---------- Passage ----------
A personal injury lawyer will attempt to negotiate an out-of-court settlement that is fair for the injured party. But if the defendant(s) do not agree to a mutual settlement then a jury trial is necessary.
The goal is to obtain fair compensation for our clients in every personal injury settlement,” according to LeMaster & Ahmed PLLC in the Plano and Dallas area. Accidents happen in life but when the accident is caused by the carelessness, recklessness, or negligence of another person or company then it is an event that should have never happened. Since it did happen the injured party deserves to be fairly compensated for their suffering, medical expenses, and lost income. Obtaining fair compensation is not just about money, it is about helping people and families repair their broken lives and moving forward.
Ms. Ahmed attempts to reach an out-of-court financial settlement in most personal injury cases. This is the quickest solution and avoids the time and expense of going to a jury trial. If the defendant’s attorney recognizes the guilt and evidence of the person or company being defended, then that attorney may very likely advise the defendant to settle out-of-court to save the time and expense of a trial. An out-of-court personal injury settlement is a victory for the injured party.
What Is A Personal Injury Trial ?
A personal injury trial is an effort to resolve a dispute about the responsibility for a personal injury and/or the compensation that should be paid to the injured or deceased party. The plaintiff is the person who has been injured (or the estate of a deceased person) that is demanding compensation from the defendant (the person and/or company accused of recklessness or negligence). There are several distinct elements or phases of a trial as follows:
Key Phases Of A Jury Trial
- Jury selection
- Opening statements by attorneys for the plaintiff and the defendant
- Witness testimony
- Cross-examination of witnesses
- Closing arguments by attorneys for the plaintiff and the defendant
- Instructions given to the jury by the trial judge
- Deliberation by the jury
- Final decision
Going to court is difficult and requires more time, effort, and expense. In addition, the personal injury lawyers cannot guarantee victory to either the plaintiff (the injured party) or the defendant (the person and/or company being sued). Even if the plaintiff has a “solid” personal injury claim going into the trial there can be challenges and unforeseen surprises during cross-examinations or other aspects of the trial. And a trial may not be the final step because the losing side can appeal the trial decision to a higher court.
Prior to filing a personal injury lawsuit an attorney will gather as much supporting evidence as possible. This includes all medical records and physician statements regarding the injury. Other important evidence includes accident photographs, surveillance footage, video or written statements of all witnesses, expert opinions/testimony, and police records.
Should a trial decision in a personal injury lawsuit be appealed to a higher court it could mean a lengthy delay in payment of any compensation to the plaintiff. An appeal process can run months or years and the plaintiff is at risk of either losing the lawsuit or having the awarded compensation reduced or even denied.
What Is The Texas Statute of Limitations for Personal Injury Lawsuits ?
The statute of limitations for a personal injury claim in Texas is two years. The clock begins on the date of the event that caused the injury. There are a couple of exceptions to this two year time limit but they very rarely apply. The cold, hard fact is that if the lawsuit is not filed within two years of the event date then it is almost certainly going to be dismissed. Therefore any injured person should talk to an experienced personal injury lawyer as soon as possible or their rights may be lost forever.
Nejat Ahmed is a founding member of LeMaster & Ahmed PLLC based in the Dallas metro area and Houston metro area. Her practice is focused on personal injury cases, litigation of complex insurance coverage issues, and first-party bad faith disputes involving commercial and residential property claims.
---------- Recorded data ----------
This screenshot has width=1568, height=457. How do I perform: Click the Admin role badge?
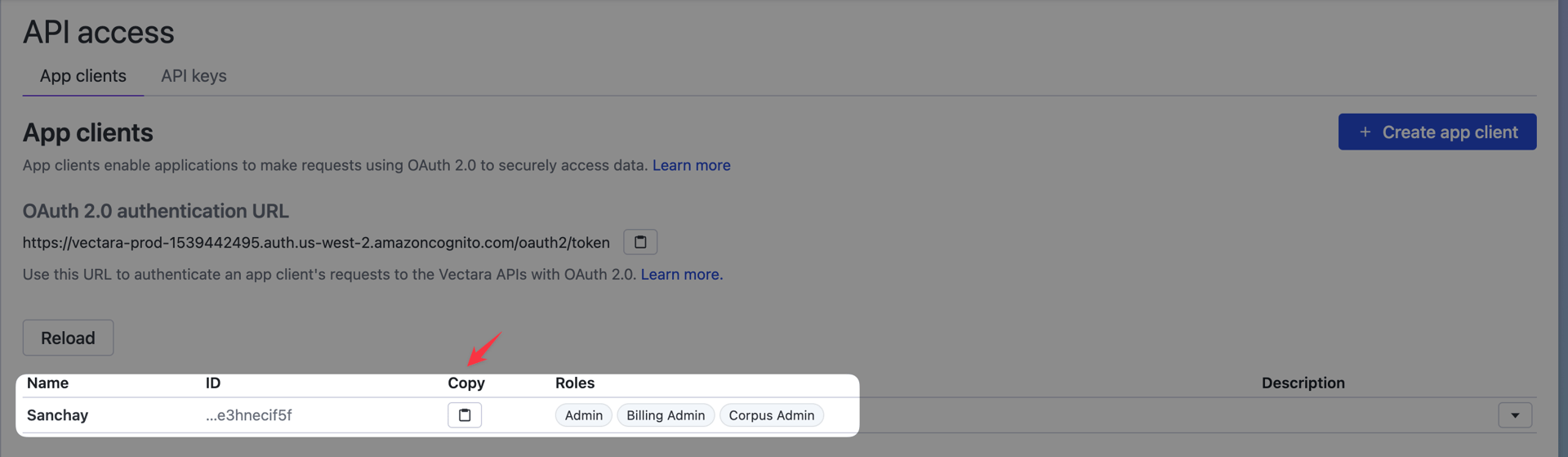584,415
----------
---------- Recorded data ----------
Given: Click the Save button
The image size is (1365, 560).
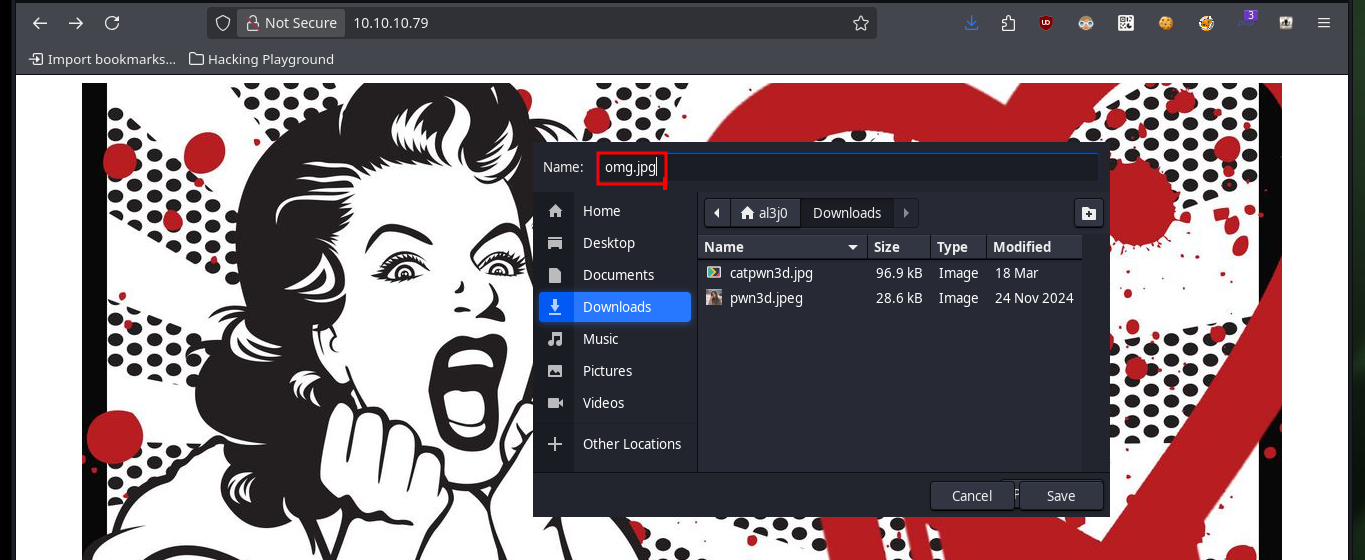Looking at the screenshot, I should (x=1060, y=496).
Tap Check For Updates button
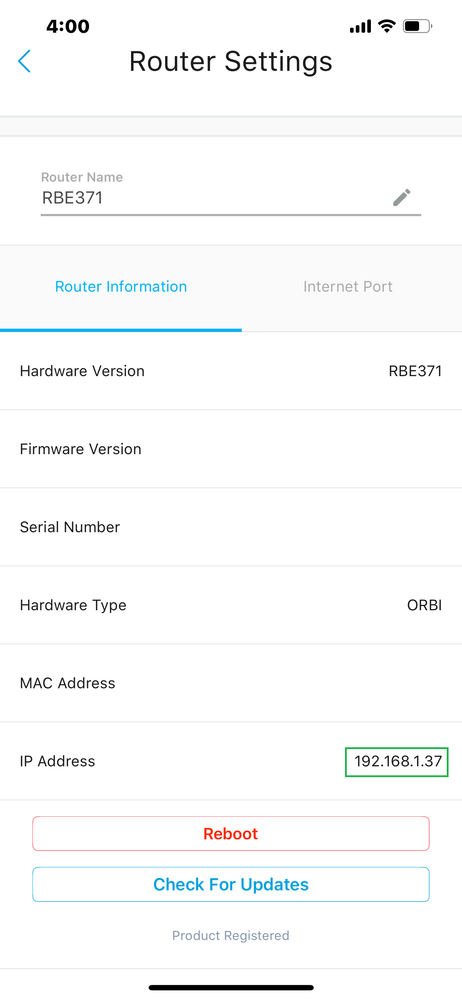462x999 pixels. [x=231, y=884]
----------
---------- Recorded data ----------
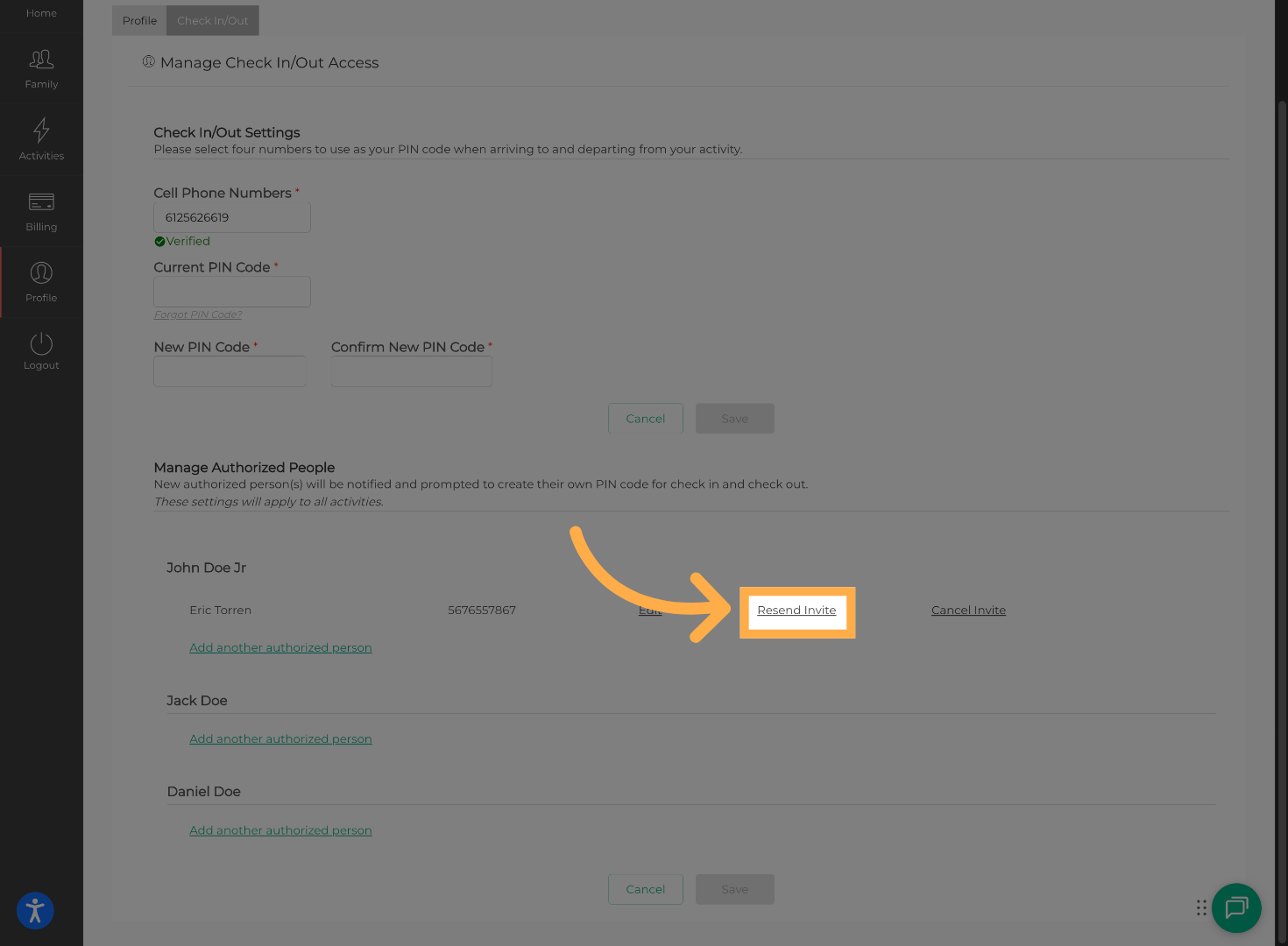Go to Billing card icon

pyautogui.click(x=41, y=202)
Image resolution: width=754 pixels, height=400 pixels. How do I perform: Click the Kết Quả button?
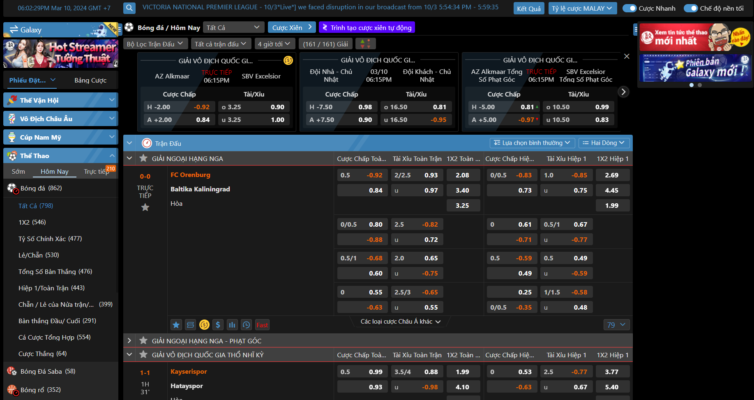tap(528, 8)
----------
**Work instruction A:** According to the personal injury passage, why does Ms. Ahmed try to reach an out-of-court settlement in most cases? Answer in one to three sentences.
**Work instruction B:** Rewrite the part of the personal injury passage starting at "Nejat Ahmed is" and ending at "residential property claims.", replacing "founding member" with "co-founder".
**Work instruction C:** In the personal injury passage, on what date does the clock start for the Texas statute of limitations on a personal injury claim?
The rows have no connection to the personal injury passage.

**Exercise result A:** An out-of-court settlement is the quickest solution. It also avoids the time and expense of going to a jury trial.

**Exercise result B:**
Nejat Ahmed is a co-founder of LeMaster & Ahmed PLLC based in the Dallas metro area and Houston metro area. Her practice is focused on personal injury cases, litigation of complex insurance coverage issues, and first-party bad faith disputes involving commercial and residential property claims.

**Exercise result C:** It starts on the date of the event that caused the injury.